The Internet of Things, for instance, is making fundamental transformations for the healthcare industry. HealthITAnalytics.com reported that Google, after reforming itself as part of the Alphabet conglomerate, is now taking charge and tackling a major medical condition – diabetes – with the help of Internet of Things technology and big data analytics tools.

Google is working with the Joslin Diabetes Center and the pharmaceutical company Sanofi to offer more solutions to patients and families who are suffering from Type 1 and Type 2 Diabetes. Beforehand, Google has considered creating a contact lens that is able to take a patient’s blood glucose reading without needing to use finger-prick tools to check glucose levels.

“We are experiencing a worldwide pandemic of diabetes, and it's very encouraging to see healthcare and technology innovators step up to the challenge of providing cutting edge tools and care advancing technologies to help people with diabetes manage their disease, 24/7,” stated John L. Brooks, III, President and CEO of Joslin Diabetes Center.

Apply what you read.
• 1. In the passage about Google and diabetes, which two organizations is Google working with?
• 2. Using the passage about Google and diabetes, explain in one to three sentences what advantage the contact lens Google had considered would offer.
• 3. Extend the passage about Google and diabetes, starting after its final sentence.
None of the records are needed for this work.

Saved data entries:
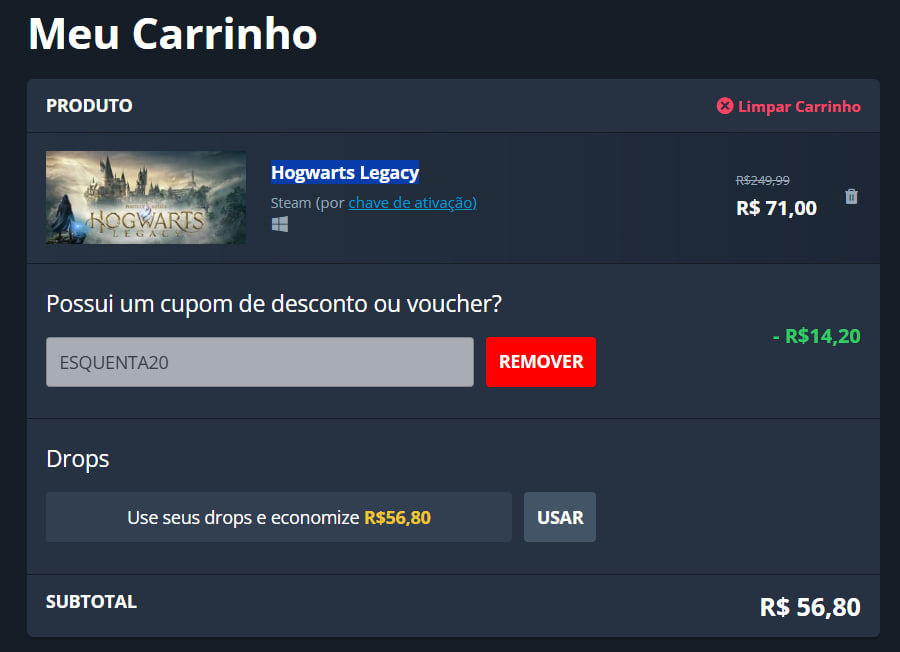Click the R$ 56,80 subtotal value
This screenshot has width=900, height=652.
(x=810, y=607)
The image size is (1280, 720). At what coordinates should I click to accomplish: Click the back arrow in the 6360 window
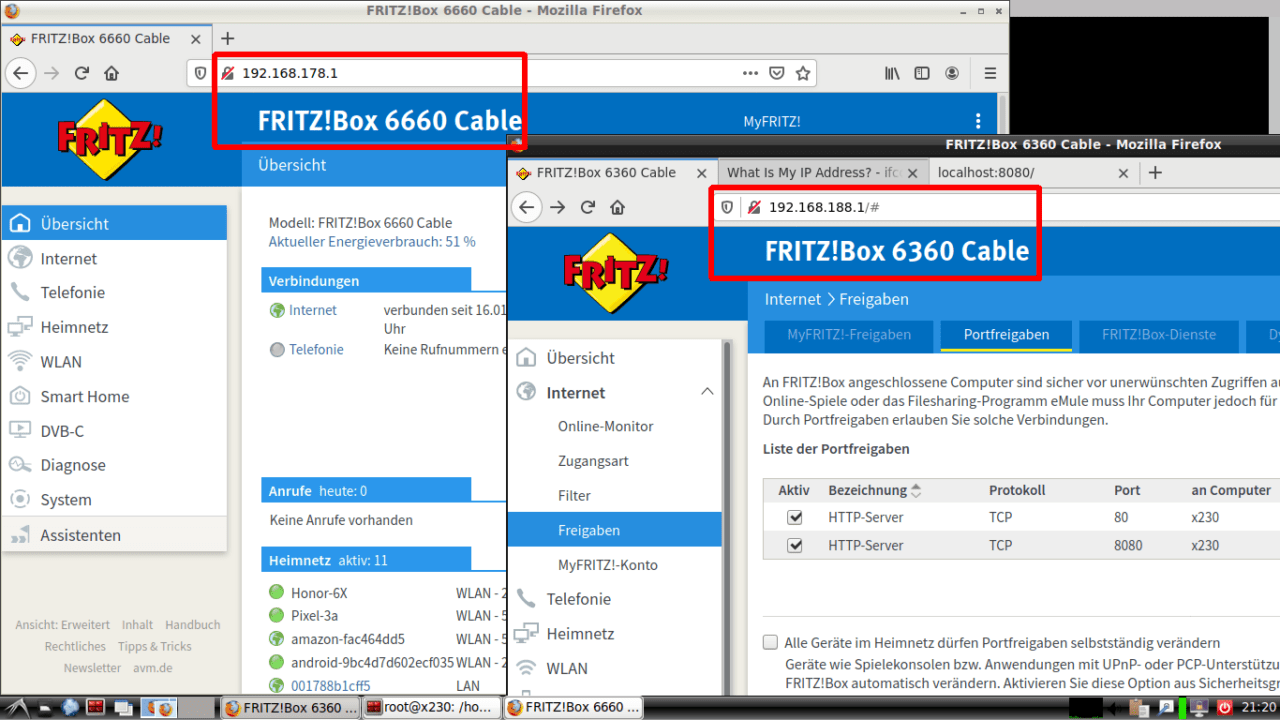(527, 207)
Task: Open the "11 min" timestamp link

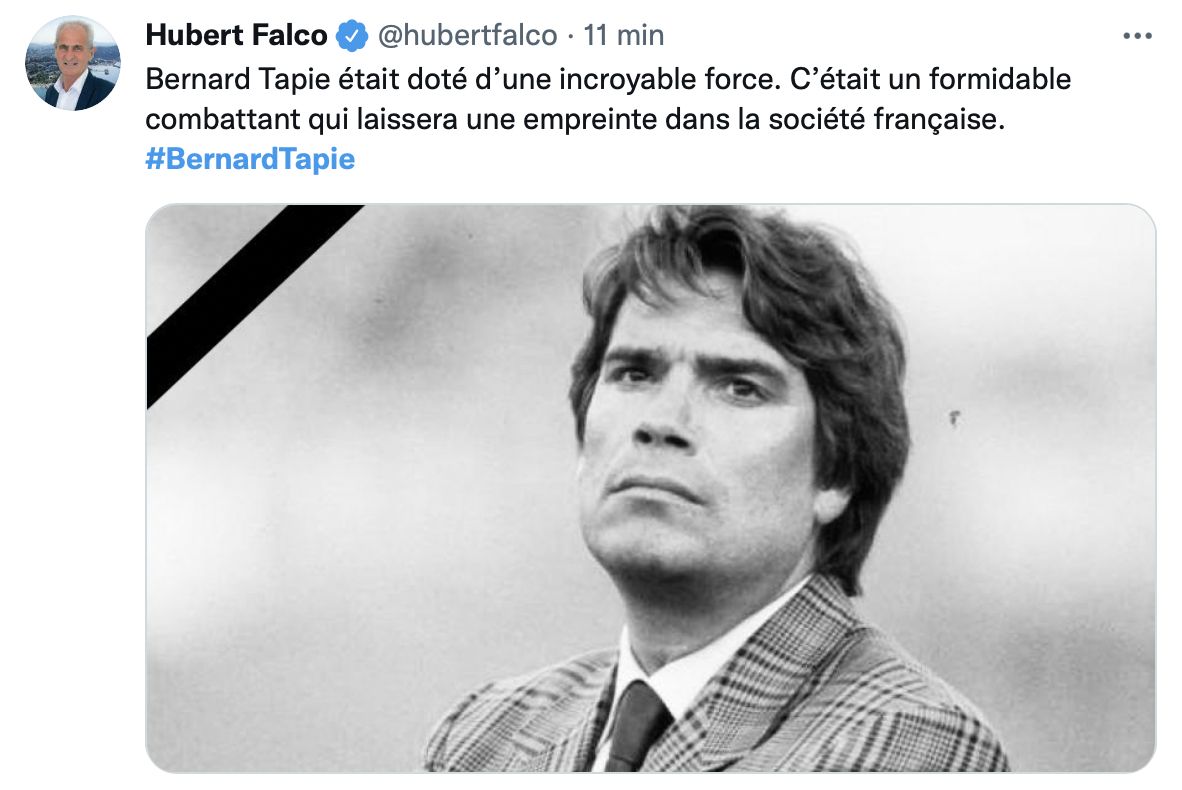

Written answers.
• 1. The Joslin Diabetes Center and the pharmaceutical company Sanofi.

• 2. The contact lens would be able to take a patient's blood glucose reading on its own. That would remove the need for finger-prick tools to check glucose levels.

• 3.
“Technology, sensors, analytics, and digital solutions will revolutionize how blood sugars are managed, which will deliver improved quality of life, lowering the risk of complications and reducing the costs and barriers associated with diabetes care. Ultimately, I truly hope we're able to turn the Joslin Diabetes Center into a museum.”

Forbes recently reported that the healthcare company Qualcomm Life is looking to implement an Internet of Things strategy to strengthen its medical products. An acquisition between medical data capture company Capsule Tech and Qualcomm Life took place on September 14.

Both companies develop devices and storage systems that enable doctors to view biometric data and medical device data via a cloud backend platform. As such, physicians are able to monitor their patients much more effectively when they are residing at home. Essentially, Internet of Things technology and medical device interoperability will be major goals of the new establishment.

“We now have the largest ecosystem of connected medical devices with Capsule,” Rick Valencia, Senior Vice President and General Manager of Qualcomm Life, told the news source. “We’re extending our reach from the home to the hospital and all the points in between, so wherever the patient might be. We’ll create the connective tissue to bring all this data back into the system.”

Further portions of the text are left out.